<<<<
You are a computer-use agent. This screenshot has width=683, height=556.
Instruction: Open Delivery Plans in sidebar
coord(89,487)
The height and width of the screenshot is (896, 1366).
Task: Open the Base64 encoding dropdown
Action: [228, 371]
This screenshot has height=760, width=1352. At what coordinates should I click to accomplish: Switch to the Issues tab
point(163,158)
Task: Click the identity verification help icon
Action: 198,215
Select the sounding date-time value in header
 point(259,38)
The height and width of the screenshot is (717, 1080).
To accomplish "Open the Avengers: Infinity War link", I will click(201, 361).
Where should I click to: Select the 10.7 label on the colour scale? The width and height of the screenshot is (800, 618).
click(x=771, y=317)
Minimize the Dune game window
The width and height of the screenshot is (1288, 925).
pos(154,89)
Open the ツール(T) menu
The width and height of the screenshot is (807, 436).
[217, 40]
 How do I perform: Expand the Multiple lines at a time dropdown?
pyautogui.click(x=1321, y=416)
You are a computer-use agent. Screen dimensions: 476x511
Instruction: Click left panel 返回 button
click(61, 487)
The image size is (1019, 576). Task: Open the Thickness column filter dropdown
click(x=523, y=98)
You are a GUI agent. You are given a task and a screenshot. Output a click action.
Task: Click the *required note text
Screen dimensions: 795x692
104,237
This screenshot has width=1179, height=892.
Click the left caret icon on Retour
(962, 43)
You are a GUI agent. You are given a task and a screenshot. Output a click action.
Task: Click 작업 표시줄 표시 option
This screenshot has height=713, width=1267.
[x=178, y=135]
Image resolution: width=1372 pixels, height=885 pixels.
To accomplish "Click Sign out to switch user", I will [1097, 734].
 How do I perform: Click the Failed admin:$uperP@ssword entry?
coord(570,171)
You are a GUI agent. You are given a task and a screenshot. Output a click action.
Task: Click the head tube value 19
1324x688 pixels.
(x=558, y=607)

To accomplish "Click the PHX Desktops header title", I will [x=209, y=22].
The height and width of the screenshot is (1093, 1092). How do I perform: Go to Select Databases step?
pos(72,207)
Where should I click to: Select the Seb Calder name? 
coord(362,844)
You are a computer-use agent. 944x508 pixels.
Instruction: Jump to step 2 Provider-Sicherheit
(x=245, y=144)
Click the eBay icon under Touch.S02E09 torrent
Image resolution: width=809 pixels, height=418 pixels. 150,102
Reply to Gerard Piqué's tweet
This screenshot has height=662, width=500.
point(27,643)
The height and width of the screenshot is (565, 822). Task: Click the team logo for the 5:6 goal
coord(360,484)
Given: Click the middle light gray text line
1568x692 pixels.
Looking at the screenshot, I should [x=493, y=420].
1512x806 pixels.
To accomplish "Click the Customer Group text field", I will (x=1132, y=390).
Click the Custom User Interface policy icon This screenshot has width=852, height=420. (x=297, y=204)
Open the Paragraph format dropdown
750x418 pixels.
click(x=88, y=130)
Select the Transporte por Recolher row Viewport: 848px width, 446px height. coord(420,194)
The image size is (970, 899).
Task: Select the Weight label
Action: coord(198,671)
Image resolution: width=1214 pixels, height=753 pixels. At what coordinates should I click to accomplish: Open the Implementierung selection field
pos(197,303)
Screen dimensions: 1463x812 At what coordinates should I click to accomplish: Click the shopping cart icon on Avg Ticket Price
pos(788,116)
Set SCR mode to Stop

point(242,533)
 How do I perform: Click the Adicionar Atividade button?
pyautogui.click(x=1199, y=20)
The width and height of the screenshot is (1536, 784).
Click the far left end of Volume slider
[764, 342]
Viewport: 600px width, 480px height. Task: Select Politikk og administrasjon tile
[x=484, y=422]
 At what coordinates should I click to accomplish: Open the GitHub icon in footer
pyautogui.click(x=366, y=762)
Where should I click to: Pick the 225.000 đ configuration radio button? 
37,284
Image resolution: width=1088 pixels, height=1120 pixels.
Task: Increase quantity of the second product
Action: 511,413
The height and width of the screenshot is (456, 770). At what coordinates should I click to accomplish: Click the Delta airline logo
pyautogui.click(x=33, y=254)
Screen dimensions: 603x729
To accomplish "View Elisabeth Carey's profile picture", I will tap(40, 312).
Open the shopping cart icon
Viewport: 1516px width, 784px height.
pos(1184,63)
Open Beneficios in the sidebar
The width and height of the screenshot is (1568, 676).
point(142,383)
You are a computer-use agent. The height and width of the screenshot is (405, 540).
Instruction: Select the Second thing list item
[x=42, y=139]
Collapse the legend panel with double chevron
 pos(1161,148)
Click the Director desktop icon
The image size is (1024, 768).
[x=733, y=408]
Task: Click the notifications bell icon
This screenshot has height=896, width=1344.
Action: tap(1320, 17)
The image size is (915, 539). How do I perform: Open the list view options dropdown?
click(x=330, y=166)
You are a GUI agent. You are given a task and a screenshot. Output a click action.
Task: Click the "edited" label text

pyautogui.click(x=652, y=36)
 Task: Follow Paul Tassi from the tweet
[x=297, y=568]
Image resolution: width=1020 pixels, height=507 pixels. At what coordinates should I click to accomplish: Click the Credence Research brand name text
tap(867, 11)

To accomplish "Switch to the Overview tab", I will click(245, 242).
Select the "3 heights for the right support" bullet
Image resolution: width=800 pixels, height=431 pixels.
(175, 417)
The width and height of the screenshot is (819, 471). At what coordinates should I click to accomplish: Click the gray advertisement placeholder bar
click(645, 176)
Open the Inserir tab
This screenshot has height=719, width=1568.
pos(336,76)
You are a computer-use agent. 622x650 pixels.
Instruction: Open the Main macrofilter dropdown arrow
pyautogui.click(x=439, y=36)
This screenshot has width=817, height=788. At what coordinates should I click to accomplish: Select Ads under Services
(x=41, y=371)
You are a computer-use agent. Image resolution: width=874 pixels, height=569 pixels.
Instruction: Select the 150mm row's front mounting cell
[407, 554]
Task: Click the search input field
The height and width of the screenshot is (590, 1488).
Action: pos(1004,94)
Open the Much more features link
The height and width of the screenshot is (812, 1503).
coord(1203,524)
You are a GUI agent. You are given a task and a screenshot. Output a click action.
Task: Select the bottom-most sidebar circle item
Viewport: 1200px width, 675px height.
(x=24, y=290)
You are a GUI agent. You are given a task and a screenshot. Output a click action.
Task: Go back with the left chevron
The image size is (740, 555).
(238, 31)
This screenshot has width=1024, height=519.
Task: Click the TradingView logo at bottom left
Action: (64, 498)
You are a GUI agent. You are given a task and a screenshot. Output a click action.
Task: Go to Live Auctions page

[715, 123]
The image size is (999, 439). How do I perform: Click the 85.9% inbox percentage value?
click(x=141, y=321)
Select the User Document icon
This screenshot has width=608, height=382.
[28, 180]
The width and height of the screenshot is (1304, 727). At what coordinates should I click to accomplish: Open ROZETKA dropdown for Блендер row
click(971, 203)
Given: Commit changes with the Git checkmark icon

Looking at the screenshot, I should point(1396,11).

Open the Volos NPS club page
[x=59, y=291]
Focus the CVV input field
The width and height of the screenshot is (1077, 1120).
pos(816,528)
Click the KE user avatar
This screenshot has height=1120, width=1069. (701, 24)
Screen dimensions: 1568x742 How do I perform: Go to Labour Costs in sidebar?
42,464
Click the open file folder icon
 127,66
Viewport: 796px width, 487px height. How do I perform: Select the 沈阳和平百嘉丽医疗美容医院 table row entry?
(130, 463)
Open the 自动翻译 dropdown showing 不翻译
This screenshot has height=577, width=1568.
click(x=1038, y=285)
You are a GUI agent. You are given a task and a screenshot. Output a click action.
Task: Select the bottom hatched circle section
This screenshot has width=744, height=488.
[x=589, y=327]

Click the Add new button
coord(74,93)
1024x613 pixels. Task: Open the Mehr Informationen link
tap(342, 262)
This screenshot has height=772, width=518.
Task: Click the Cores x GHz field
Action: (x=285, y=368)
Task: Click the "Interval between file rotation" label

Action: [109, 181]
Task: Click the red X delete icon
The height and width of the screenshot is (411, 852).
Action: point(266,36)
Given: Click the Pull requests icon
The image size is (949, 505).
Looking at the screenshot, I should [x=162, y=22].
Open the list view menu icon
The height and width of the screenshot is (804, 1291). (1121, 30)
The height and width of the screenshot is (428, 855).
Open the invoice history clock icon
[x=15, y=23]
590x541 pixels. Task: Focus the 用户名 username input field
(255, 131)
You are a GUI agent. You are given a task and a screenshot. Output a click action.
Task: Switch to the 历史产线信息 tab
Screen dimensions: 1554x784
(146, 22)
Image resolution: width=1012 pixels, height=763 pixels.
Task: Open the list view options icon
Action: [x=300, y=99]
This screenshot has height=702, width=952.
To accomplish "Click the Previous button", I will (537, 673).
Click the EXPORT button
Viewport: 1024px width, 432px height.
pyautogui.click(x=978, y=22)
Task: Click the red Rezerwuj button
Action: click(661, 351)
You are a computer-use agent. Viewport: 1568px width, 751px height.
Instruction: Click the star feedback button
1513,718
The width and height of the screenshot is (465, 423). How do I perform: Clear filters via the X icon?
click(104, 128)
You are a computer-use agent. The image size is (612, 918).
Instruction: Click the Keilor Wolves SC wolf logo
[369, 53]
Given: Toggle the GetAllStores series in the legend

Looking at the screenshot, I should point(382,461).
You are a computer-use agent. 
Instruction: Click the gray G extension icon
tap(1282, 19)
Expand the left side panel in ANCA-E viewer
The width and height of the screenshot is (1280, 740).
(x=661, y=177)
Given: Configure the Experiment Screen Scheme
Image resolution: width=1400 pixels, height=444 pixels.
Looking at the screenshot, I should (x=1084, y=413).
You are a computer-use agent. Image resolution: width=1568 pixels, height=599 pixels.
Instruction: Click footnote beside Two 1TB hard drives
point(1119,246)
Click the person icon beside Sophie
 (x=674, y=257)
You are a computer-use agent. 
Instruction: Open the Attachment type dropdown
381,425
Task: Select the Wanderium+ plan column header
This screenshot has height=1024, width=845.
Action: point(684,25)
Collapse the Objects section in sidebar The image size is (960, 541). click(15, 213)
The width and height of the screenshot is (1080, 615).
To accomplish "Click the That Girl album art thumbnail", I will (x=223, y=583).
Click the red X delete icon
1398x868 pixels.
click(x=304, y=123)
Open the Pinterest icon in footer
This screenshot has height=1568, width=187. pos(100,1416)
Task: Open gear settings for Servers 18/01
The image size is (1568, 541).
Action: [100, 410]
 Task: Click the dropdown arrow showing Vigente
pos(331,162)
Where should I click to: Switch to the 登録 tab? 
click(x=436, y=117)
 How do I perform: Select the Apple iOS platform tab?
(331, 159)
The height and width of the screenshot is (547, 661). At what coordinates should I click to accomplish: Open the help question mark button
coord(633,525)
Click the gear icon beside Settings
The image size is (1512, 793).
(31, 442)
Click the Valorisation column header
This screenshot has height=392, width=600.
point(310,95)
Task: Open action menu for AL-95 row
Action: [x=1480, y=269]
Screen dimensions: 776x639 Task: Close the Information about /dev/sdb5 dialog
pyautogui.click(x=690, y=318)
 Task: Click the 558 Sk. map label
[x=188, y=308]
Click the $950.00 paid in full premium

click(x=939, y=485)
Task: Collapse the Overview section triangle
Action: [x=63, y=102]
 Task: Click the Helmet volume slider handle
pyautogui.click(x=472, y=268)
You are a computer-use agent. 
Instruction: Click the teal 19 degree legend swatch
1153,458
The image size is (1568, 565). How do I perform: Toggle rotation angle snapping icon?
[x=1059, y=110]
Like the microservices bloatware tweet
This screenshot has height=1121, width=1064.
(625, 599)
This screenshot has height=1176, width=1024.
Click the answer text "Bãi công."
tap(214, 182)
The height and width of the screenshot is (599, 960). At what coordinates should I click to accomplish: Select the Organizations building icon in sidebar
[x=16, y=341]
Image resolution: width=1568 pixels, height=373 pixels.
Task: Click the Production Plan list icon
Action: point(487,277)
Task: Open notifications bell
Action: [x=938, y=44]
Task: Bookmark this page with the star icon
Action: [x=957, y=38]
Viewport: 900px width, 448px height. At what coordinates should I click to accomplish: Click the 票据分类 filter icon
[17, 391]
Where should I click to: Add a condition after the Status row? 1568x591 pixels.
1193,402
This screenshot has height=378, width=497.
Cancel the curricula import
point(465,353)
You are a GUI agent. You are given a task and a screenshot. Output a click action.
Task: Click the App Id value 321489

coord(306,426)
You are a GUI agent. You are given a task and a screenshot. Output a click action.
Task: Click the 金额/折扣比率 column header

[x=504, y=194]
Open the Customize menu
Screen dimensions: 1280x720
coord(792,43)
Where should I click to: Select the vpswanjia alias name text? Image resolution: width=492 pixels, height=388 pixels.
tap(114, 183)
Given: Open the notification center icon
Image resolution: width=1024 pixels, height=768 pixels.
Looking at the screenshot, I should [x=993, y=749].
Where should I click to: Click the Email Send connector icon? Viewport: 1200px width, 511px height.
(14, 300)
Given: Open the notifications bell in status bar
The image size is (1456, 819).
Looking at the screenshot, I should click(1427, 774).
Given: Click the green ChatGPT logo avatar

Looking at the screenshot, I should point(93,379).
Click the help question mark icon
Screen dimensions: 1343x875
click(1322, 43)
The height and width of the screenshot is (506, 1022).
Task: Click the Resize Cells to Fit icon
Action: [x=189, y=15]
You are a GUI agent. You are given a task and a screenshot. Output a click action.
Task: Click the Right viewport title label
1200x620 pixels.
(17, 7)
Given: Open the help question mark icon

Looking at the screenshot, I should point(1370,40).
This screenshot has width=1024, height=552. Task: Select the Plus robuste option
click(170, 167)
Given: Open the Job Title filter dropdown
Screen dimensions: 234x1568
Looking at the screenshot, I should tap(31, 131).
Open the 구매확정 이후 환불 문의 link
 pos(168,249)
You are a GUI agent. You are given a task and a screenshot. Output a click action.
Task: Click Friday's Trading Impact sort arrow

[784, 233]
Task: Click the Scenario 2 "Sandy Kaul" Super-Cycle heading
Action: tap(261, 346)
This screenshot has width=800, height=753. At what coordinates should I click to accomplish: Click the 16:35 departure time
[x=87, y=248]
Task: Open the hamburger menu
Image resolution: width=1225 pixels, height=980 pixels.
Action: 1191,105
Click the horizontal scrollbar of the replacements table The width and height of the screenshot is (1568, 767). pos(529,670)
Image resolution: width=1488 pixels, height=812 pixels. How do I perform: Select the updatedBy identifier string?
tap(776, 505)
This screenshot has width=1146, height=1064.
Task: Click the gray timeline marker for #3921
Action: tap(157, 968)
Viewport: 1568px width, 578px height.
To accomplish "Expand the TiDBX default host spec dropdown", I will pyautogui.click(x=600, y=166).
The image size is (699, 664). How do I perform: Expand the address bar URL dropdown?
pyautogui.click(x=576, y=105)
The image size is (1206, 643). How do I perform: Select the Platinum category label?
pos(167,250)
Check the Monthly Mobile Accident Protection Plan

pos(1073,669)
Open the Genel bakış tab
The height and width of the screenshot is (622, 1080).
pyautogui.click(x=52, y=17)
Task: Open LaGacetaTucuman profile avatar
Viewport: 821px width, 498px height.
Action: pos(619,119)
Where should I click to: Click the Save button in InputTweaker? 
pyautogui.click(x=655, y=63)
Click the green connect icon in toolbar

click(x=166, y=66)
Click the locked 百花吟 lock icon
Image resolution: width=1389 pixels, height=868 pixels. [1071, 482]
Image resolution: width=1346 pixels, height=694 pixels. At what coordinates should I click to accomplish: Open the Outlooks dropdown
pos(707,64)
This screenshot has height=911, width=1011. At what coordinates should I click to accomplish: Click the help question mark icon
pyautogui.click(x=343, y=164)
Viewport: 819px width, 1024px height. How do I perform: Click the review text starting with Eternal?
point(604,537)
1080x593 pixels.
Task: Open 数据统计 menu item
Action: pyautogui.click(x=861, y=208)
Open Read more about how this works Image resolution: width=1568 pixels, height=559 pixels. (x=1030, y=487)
>>>>
Using the entries above, extract exactly the span from the line with "This screenshot has height=1176, width=1024." to the line with "Given: Open the notifications", both lines included; leave out everything else.

This screenshot has height=1176, width=1024.
Click the answer text "Bãi công."
tap(214, 182)
The height and width of the screenshot is (599, 960). At what coordinates should I click to accomplish: Select the Organizations building icon in sidebar
[x=16, y=341]
Image resolution: width=1568 pixels, height=373 pixels.
Task: Click the Production Plan list icon
Action: point(487,277)
Task: Open notifications bell
Action: [x=938, y=44]
Task: Bookmark this page with the star icon
Action: [x=957, y=38]
Viewport: 900px width, 448px height. At what coordinates should I click to accomplish: Click the 票据分类 filter icon
[17, 391]
Where should I click to: Add a condition after the Status row? 1568x591 pixels.
1193,402
This screenshot has height=378, width=497.
Cancel the curricula import
point(465,353)
You are a GUI agent. You are given a task and a screenshot. Output a click action.
Task: Click the App Id value 321489

coord(306,426)
You are a GUI agent. You are given a task and a screenshot. Output a click action.
Task: Click the 金额/折扣比率 column header

[x=504, y=194]
Open the Customize menu
Screen dimensions: 1280x720
coord(792,43)
Where should I click to: Select the vpswanjia alias name text? Image resolution: width=492 pixels, height=388 pixels.
tap(114, 183)
Given: Open the notification center icon
Image resolution: width=1024 pixels, height=768 pixels.
Looking at the screenshot, I should [x=993, y=749].
Where should I click to: Click the Email Send connector icon? Viewport: 1200px width, 511px height.
(14, 300)
Given: Open the notifications bell in status bar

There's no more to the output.